• What is asked: Reproduce the listing from its beginning through the line containing "Looking at the", changing "Valladolid" to "Salamanca" and leaving everything else unchanged. Omit the pictures from your answer.

_____

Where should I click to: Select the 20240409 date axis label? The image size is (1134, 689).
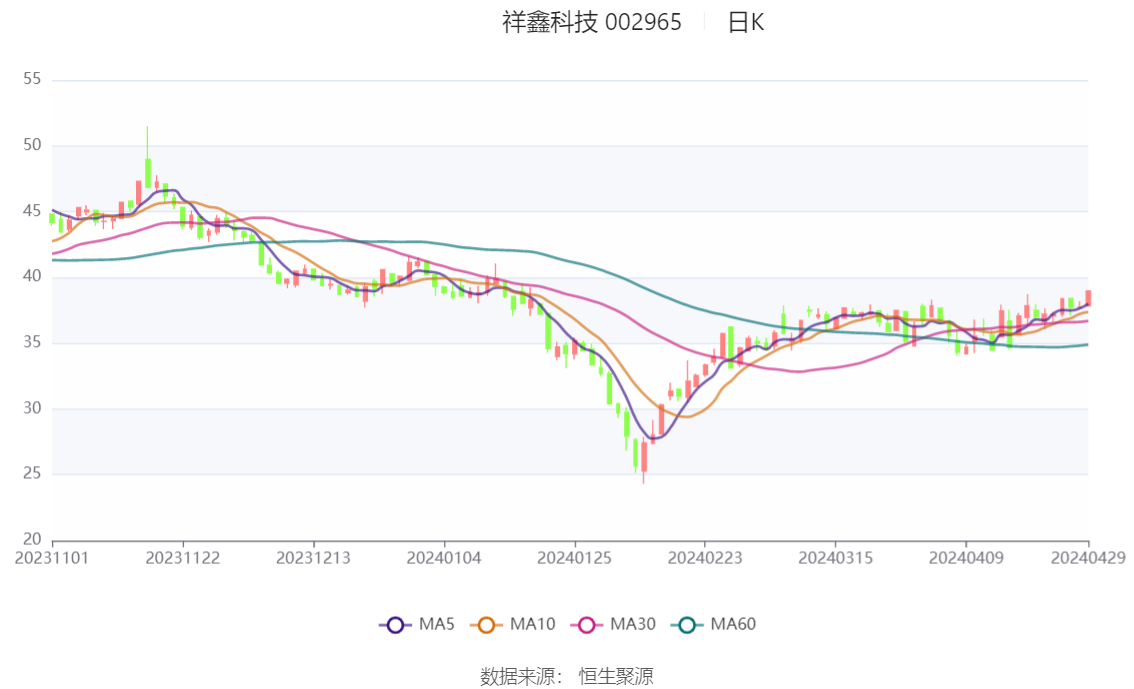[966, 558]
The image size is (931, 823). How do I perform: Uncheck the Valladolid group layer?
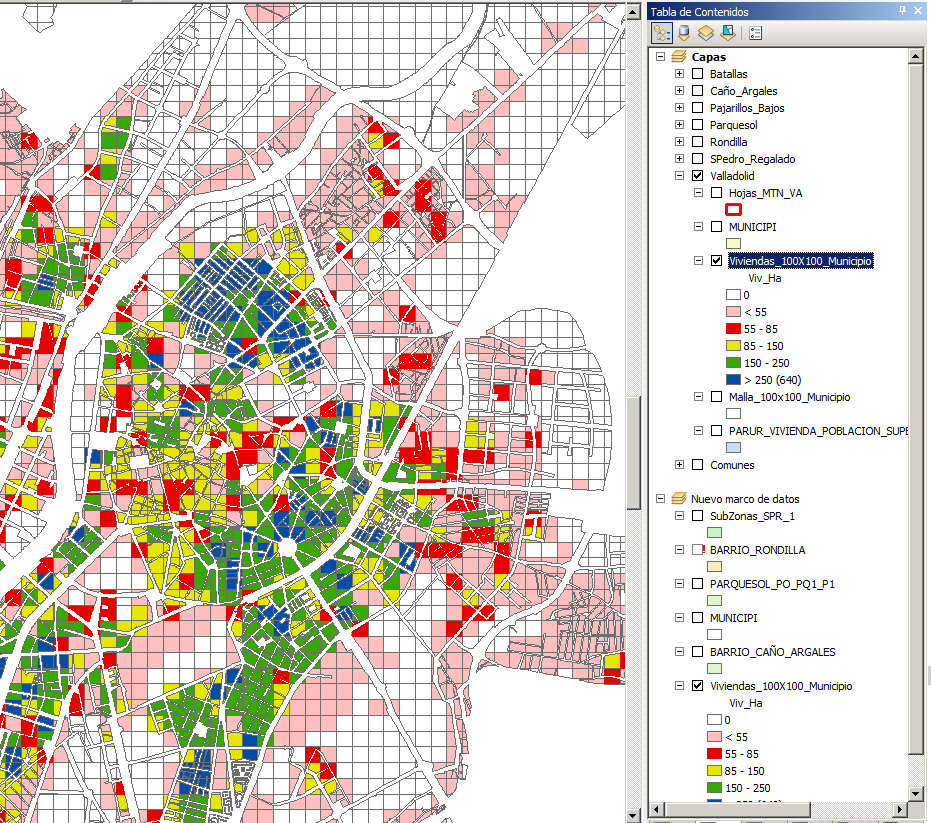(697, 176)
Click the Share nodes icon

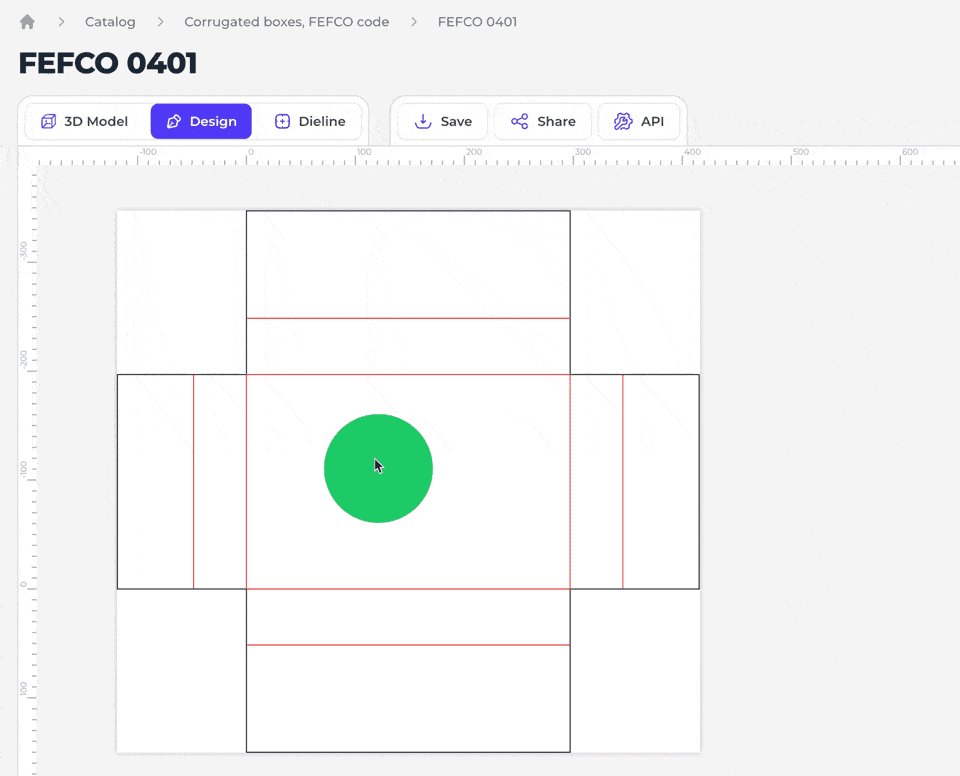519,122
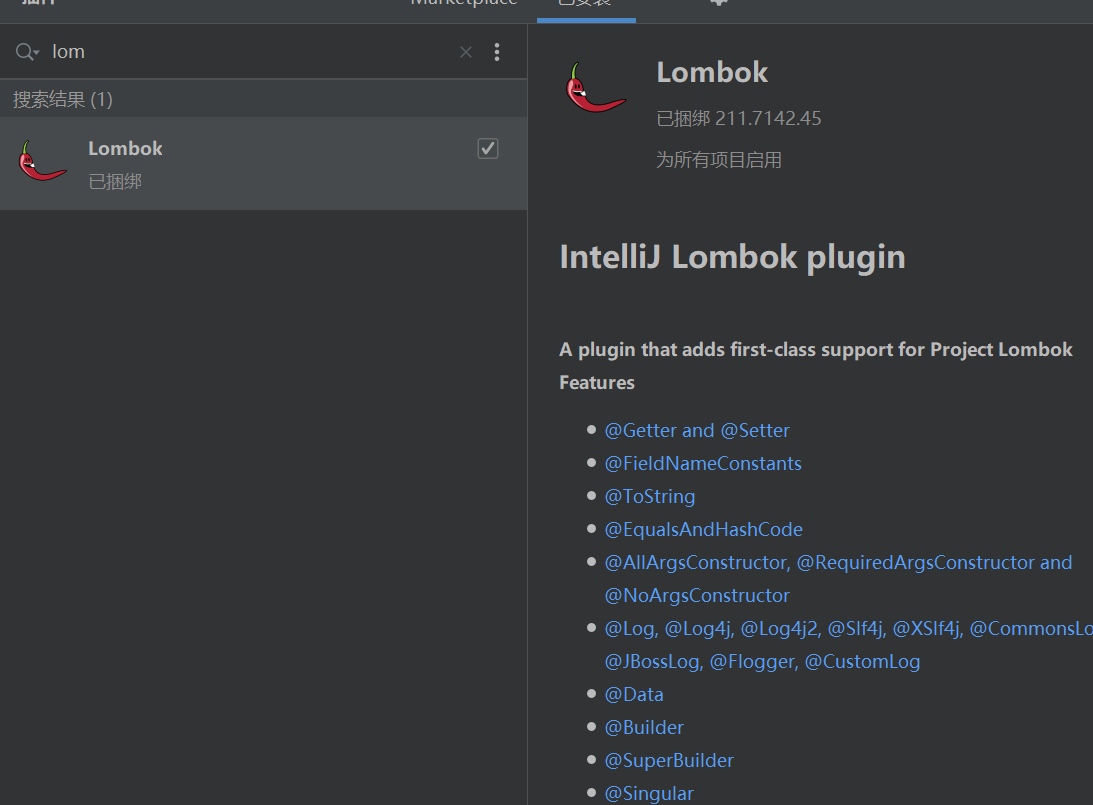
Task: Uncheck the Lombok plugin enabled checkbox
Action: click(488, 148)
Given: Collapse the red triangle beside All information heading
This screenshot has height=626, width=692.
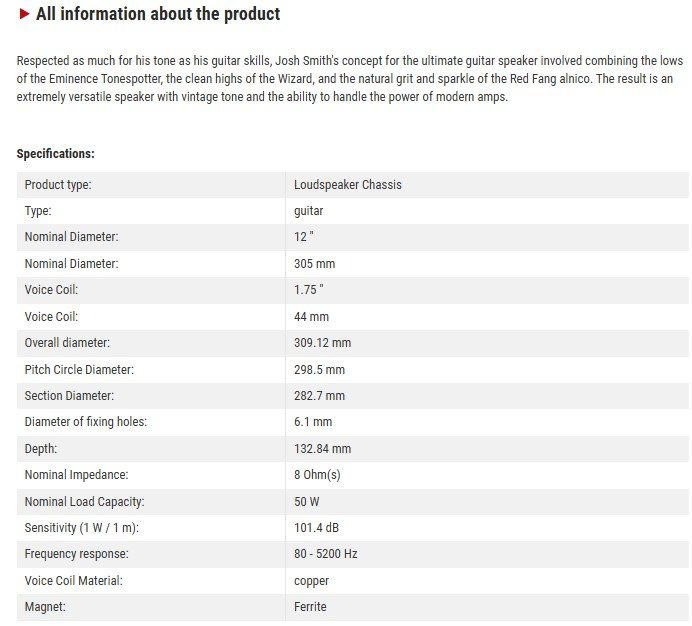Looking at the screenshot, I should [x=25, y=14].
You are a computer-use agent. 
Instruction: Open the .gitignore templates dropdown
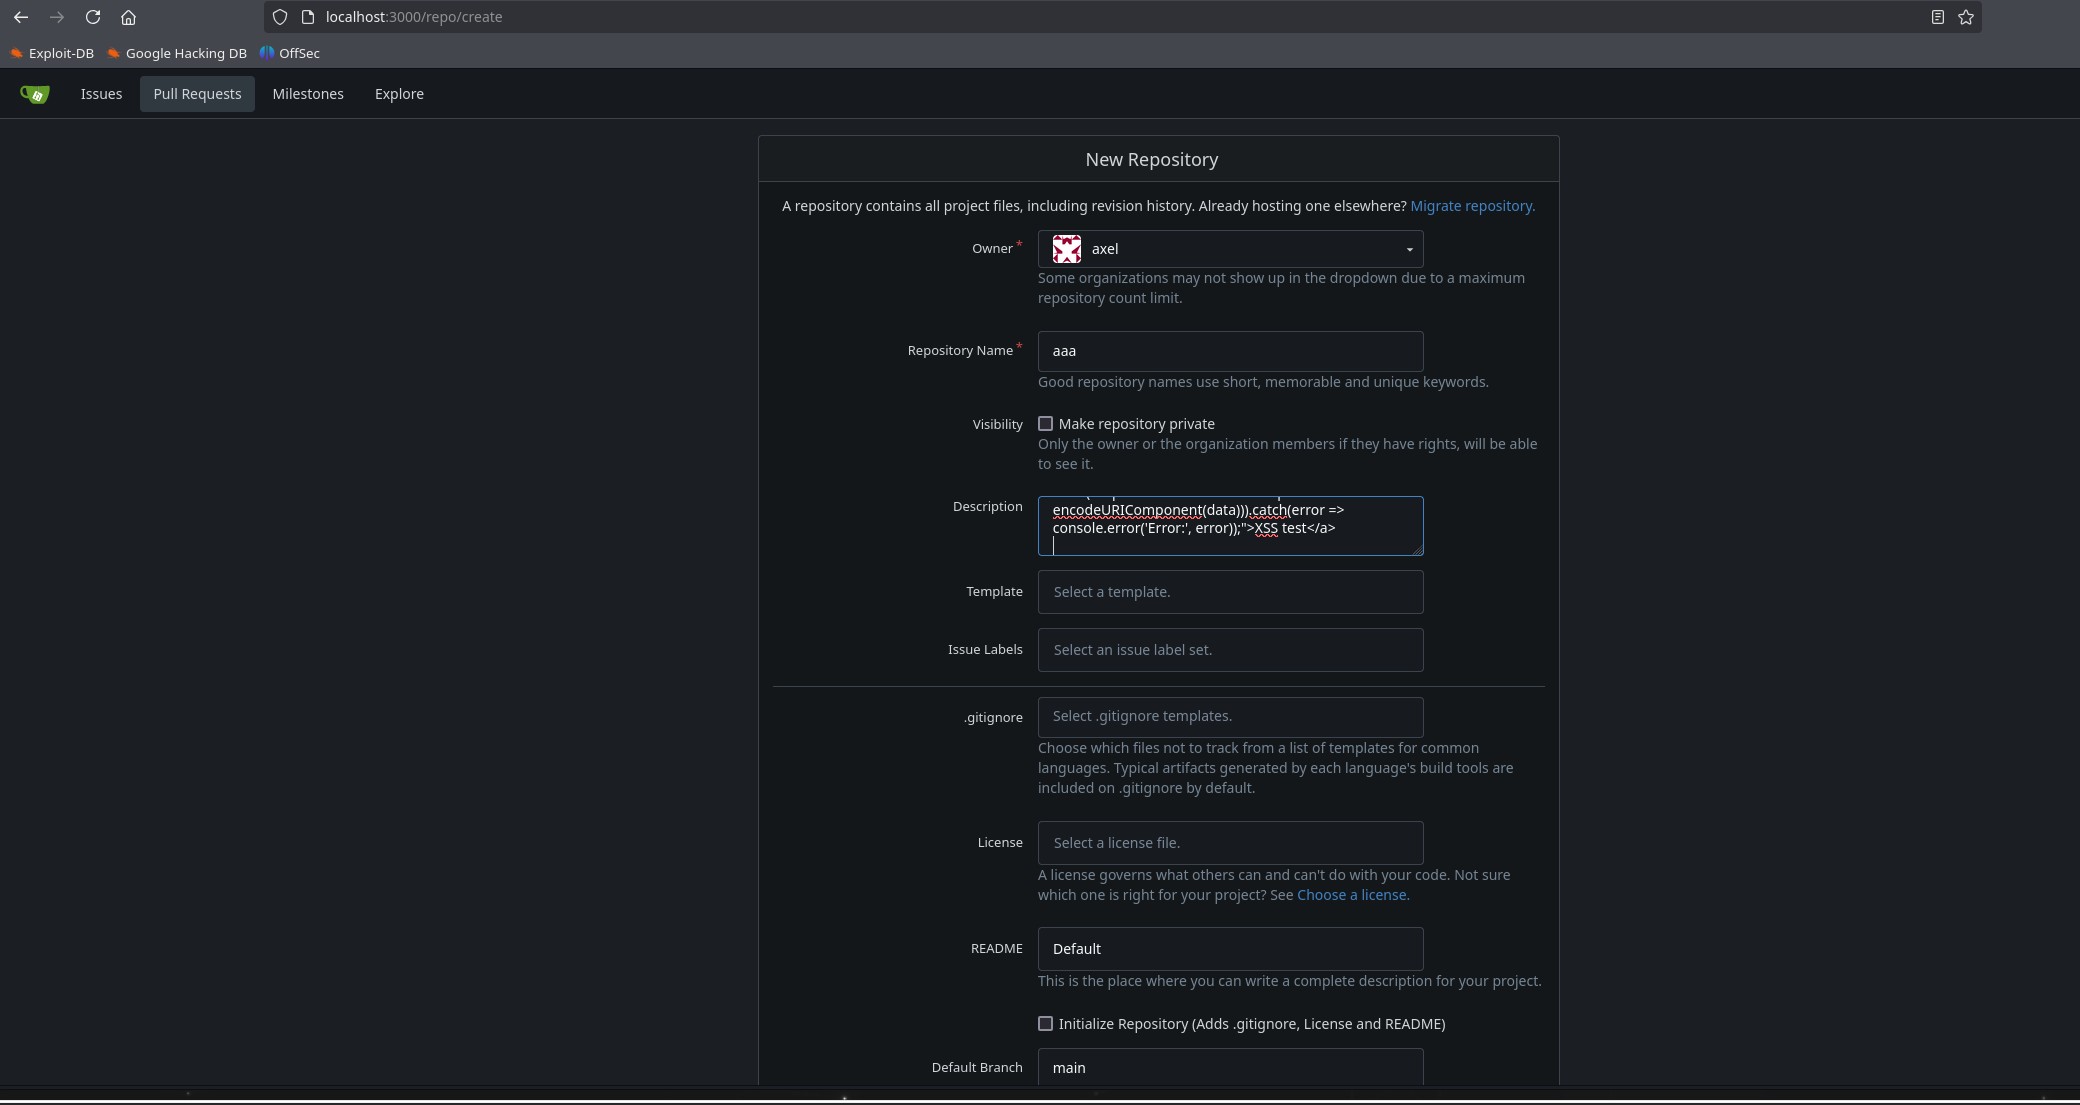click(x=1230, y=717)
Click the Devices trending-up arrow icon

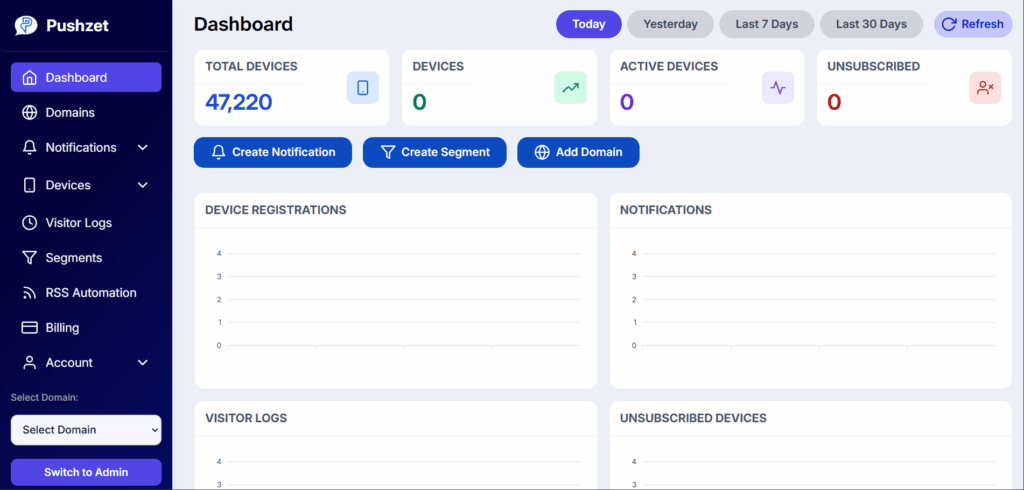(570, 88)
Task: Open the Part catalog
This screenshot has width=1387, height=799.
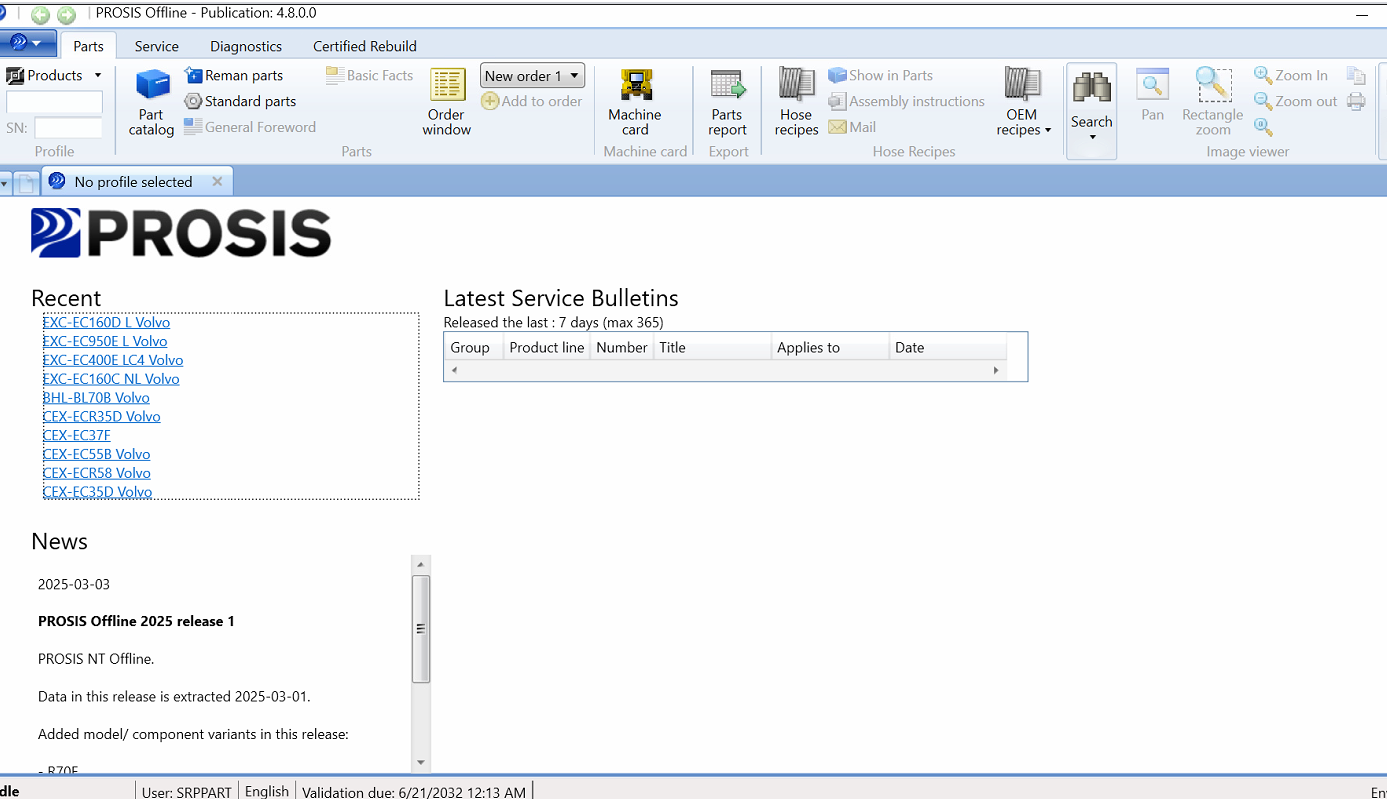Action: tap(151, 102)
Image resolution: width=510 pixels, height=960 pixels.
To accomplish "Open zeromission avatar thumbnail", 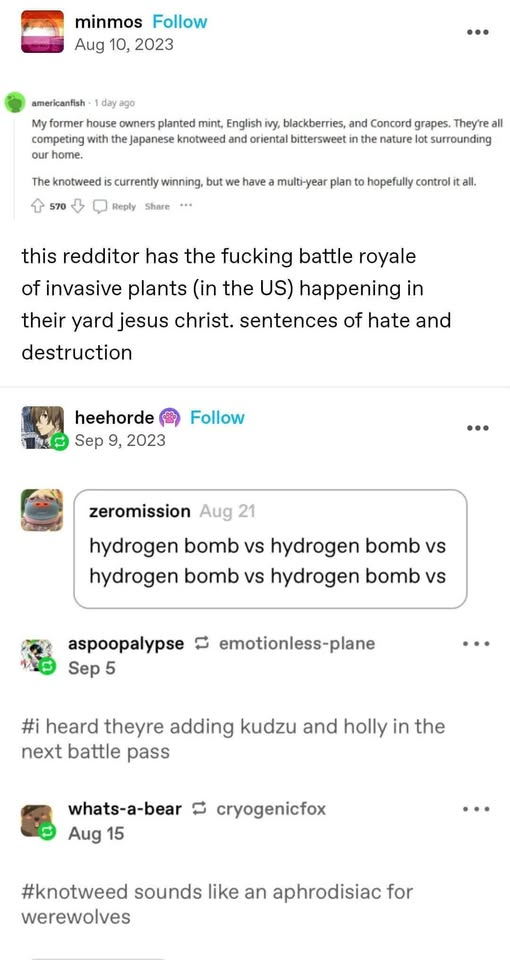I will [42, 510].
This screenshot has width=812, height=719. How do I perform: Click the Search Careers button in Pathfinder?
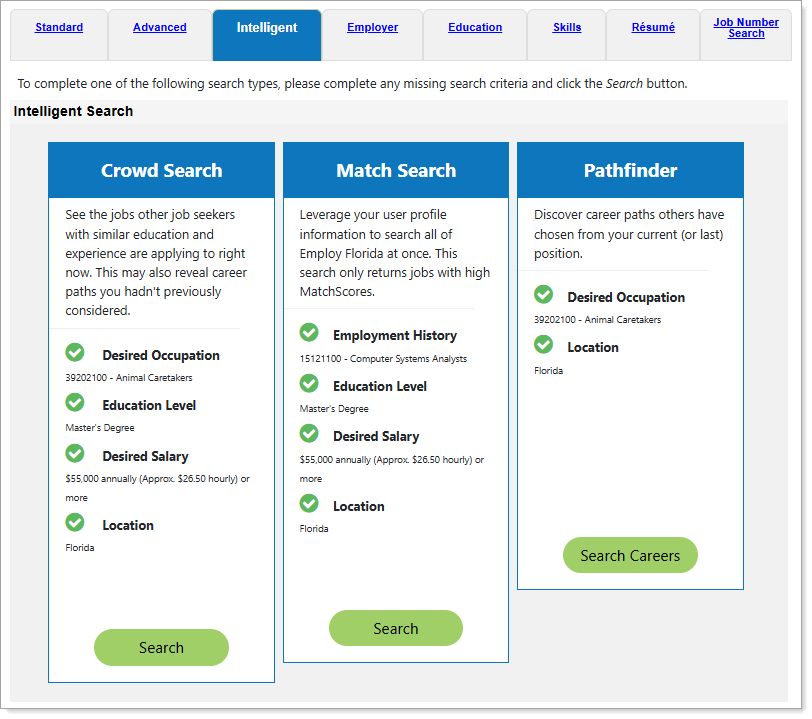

_____

• The solution:
Where should I click to: Select the 20240409 date axis label? The image size is (1134, 689).
[966, 558]
The image size is (931, 823). How do I perform: Uncheck the Salamanca group layer?
(697, 176)
Click the Share nodes icon

519,122
Task: Uncheck the Lombok plugin enabled checkbox
Action: click(488, 148)
Given: Collapse the red triangle beside All information heading
This screenshot has height=626, width=692.
Looking at the screenshot, I should [x=25, y=14].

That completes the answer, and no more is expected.